The records:
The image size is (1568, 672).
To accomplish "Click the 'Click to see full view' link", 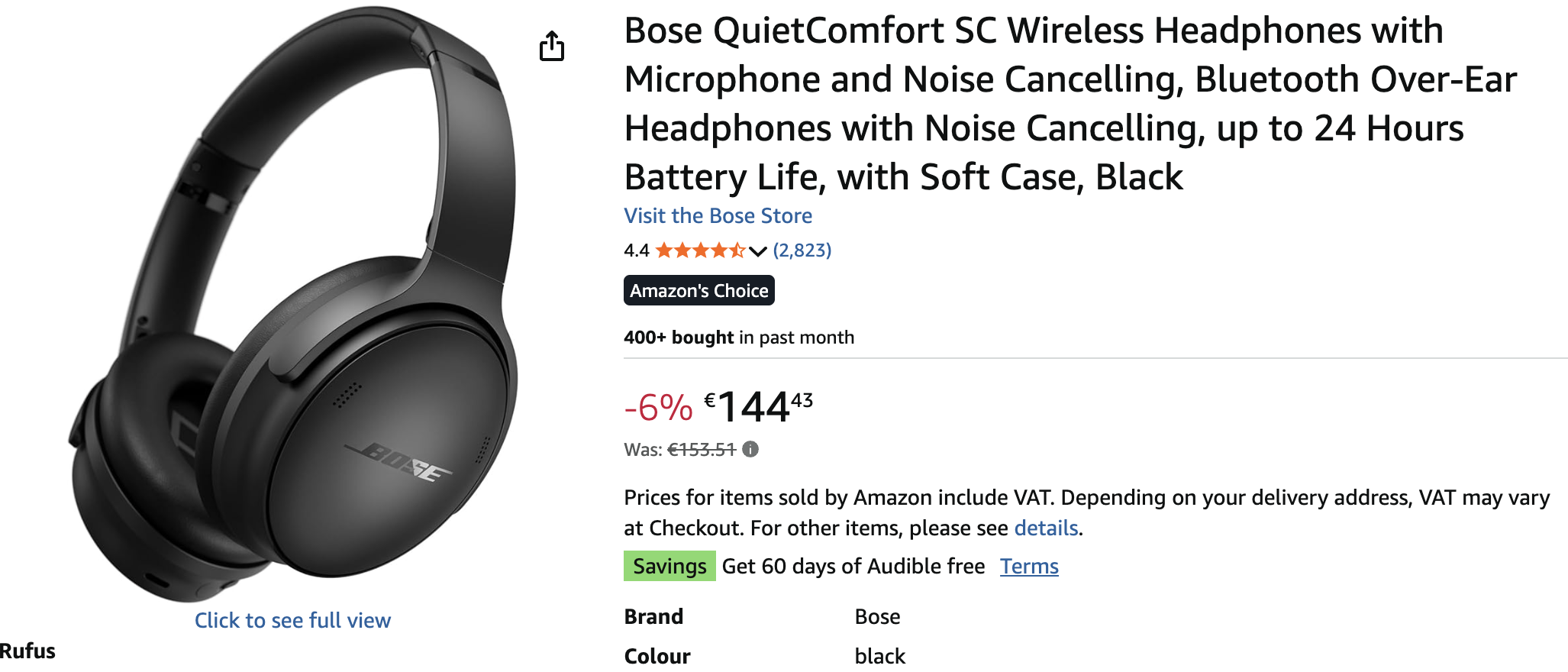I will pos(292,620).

==

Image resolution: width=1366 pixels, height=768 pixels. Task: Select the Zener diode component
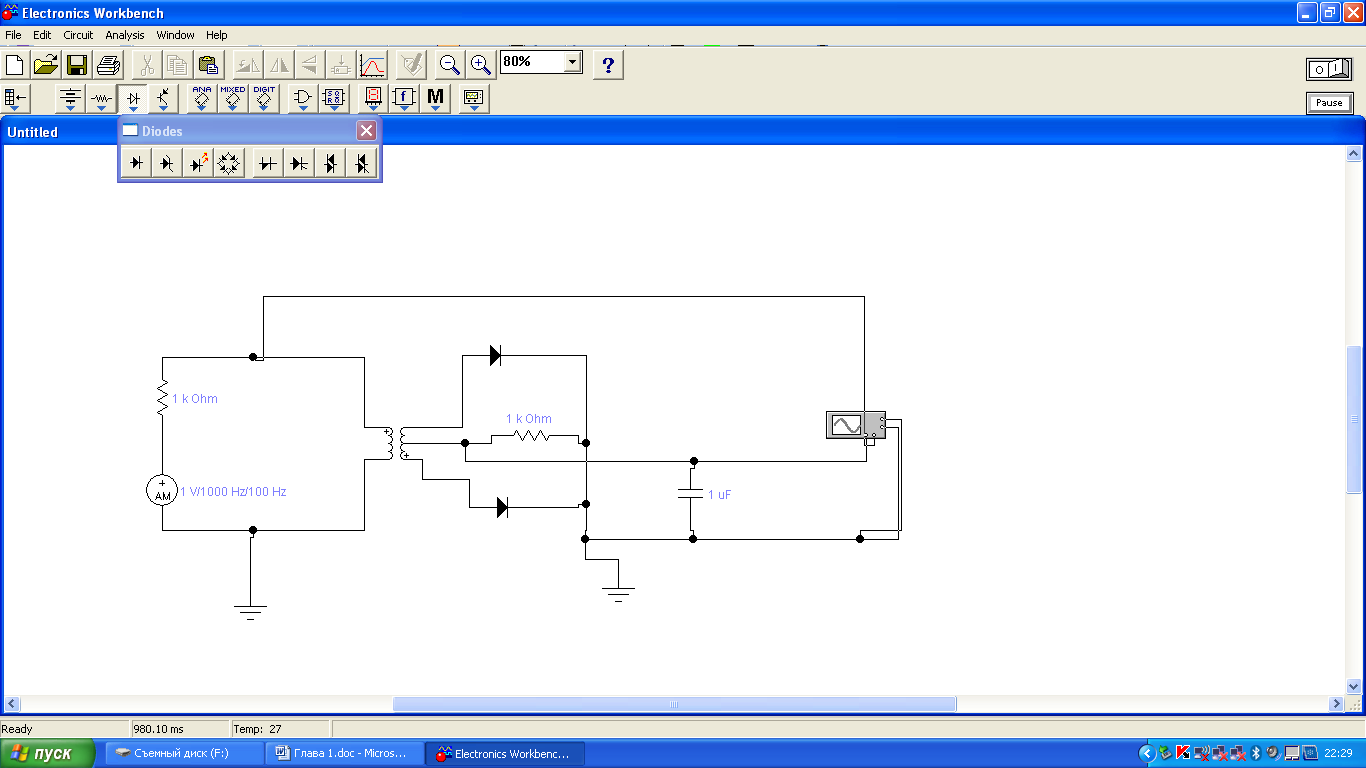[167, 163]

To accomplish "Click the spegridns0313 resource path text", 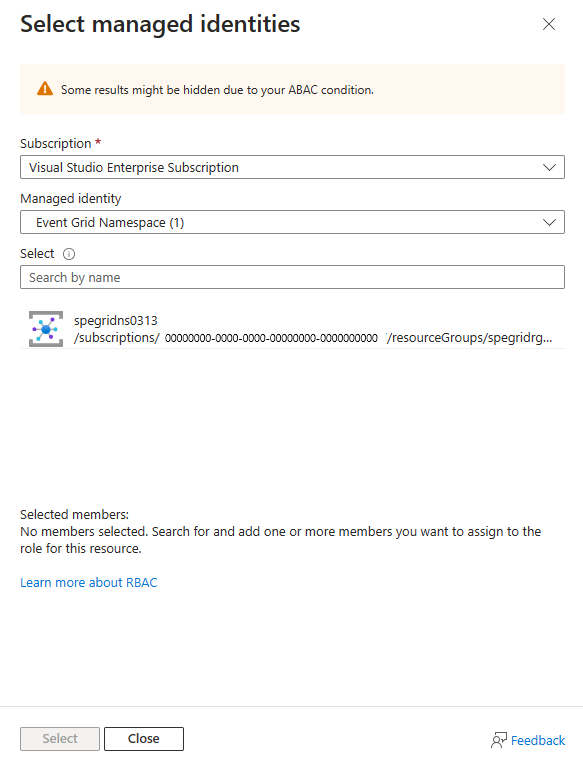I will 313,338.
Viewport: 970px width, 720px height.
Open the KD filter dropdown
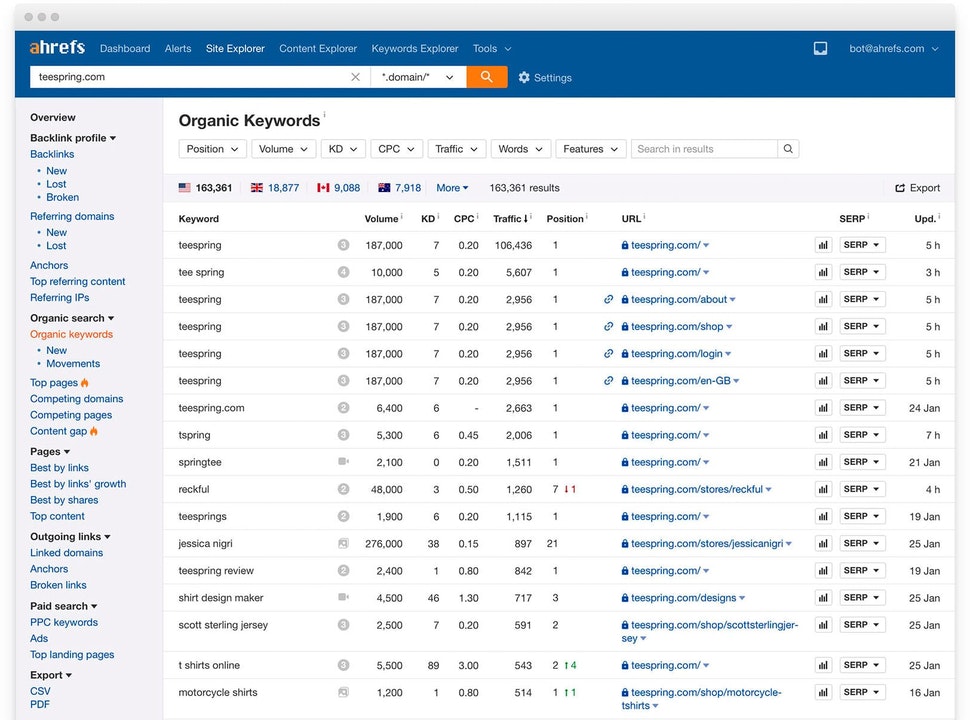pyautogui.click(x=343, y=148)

Exercise prompt:
Put the stretch of data from the line containing "Viewport: 970px width, 720px height." through the line containing "pyautogui.click(x=343, y=148)" into a Markdown table with the columns Row and Line. Omit blank lines and the pictures.

Full answer:
| Row | Line |
|---|---|
| 1 | Viewport: 970px width, 720px height. |
| 2 | Open the KD filter dropdown |
| 3 | pyautogui.click(x=343, y=148) |